• ABOUT THIS EXERCISE:
Repeat the listing below in full, keeping every character as it is.

• THE INPUT:
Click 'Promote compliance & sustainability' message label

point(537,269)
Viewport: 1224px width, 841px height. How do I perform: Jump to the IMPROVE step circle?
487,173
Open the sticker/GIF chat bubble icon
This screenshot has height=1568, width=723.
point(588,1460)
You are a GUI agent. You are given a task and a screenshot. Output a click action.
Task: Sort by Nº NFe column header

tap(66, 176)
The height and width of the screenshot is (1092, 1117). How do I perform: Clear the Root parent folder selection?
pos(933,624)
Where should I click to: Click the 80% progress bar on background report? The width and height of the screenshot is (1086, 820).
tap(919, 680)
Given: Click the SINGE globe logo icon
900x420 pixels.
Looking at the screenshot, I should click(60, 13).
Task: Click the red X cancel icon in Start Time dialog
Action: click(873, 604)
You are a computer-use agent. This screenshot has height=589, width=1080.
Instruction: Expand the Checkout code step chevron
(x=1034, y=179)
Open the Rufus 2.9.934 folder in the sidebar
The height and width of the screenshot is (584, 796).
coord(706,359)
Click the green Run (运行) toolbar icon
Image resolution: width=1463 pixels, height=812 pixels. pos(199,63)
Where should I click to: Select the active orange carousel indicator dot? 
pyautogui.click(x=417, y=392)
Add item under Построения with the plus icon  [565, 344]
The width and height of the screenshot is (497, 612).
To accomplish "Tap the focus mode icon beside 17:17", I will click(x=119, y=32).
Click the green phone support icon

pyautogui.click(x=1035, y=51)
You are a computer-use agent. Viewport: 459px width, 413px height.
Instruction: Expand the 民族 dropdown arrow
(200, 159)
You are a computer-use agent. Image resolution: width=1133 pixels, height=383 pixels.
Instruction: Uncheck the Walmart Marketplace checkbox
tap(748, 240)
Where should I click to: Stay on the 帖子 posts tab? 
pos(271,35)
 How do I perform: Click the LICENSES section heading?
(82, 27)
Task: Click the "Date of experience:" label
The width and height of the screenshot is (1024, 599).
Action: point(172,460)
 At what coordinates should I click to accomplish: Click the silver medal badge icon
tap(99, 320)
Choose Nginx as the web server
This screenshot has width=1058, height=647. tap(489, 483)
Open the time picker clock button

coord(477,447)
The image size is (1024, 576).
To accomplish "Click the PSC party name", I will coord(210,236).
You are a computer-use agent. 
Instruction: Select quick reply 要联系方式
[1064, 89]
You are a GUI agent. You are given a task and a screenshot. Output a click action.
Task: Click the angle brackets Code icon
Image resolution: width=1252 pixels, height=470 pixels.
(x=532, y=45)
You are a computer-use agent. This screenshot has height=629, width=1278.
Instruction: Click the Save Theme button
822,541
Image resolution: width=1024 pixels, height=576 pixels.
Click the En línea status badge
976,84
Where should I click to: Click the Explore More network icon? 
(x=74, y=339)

• PROBLEM SOLUTION:
Click 'Promote compliance & sustainability' message label

point(537,269)
Viewport: 1224px width, 841px height. How do I perform: Jump to the IMPROVE step circle?
487,173
Open the sticker/GIF chat bubble icon
This screenshot has height=1568, width=723.
point(588,1460)
You are a GUI agent. You are given a task and a screenshot. Output a click action.
Task: Sort by Nº NFe column header

tap(66, 176)
The height and width of the screenshot is (1092, 1117). How do I perform: Clear the Root parent folder selection?
pos(933,624)
Where should I click to: Click the 80% progress bar on background report? The width and height of the screenshot is (1086, 820).
tap(919, 680)
Given: Click the SINGE globe logo icon
900x420 pixels.
Looking at the screenshot, I should click(60, 13).
Task: Click the red X cancel icon in Start Time dialog
Action: click(873, 604)
You are a computer-use agent. This screenshot has height=589, width=1080.
Instruction: Expand the Checkout code step chevron
(x=1034, y=179)
Open the Rufus 2.9.934 folder in the sidebar
The height and width of the screenshot is (584, 796).
coord(706,359)
Click the green Run (运行) toolbar icon
Image resolution: width=1463 pixels, height=812 pixels. pos(199,63)
Where should I click to: Select the active orange carousel indicator dot? 
pyautogui.click(x=417, y=392)
Add item under Построения with the plus icon  [565, 344]
The width and height of the screenshot is (497, 612).
To accomplish "Tap the focus mode icon beside 17:17", I will click(x=119, y=32).
Click the green phone support icon

pyautogui.click(x=1035, y=51)
You are a computer-use agent. Viewport: 459px width, 413px height.
Instruction: Expand the 民族 dropdown arrow
(200, 159)
You are a computer-use agent. Image resolution: width=1133 pixels, height=383 pixels.
Instruction: Uncheck the Walmart Marketplace checkbox
tap(748, 240)
Where should I click to: Stay on the 帖子 posts tab? 
pos(271,35)
 How do I perform: Click the LICENSES section heading?
(82, 27)
Task: Click the "Date of experience:" label
The width and height of the screenshot is (1024, 599).
Action: point(172,460)
 At what coordinates should I click to accomplish: Click the silver medal badge icon
tap(99, 320)
Choose Nginx as the web server
This screenshot has width=1058, height=647. tap(489, 483)
Open the time picker clock button

coord(477,447)
The image size is (1024, 576).
To accomplish "Click the PSC party name", I will coord(210,236).
You are a computer-use agent. 
Instruction: Select quick reply 要联系方式
[1064, 89]
You are a GUI agent. You are given a task and a screenshot. Output a click action.
Task: Click the angle brackets Code icon
Image resolution: width=1252 pixels, height=470 pixels.
(x=532, y=45)
You are a computer-use agent. This screenshot has height=629, width=1278.
Instruction: Click the Save Theme button
822,541
Image resolution: width=1024 pixels, height=576 pixels.
Click the En línea status badge
976,84
Where should I click to: Click the Explore More network icon? 
(x=74, y=339)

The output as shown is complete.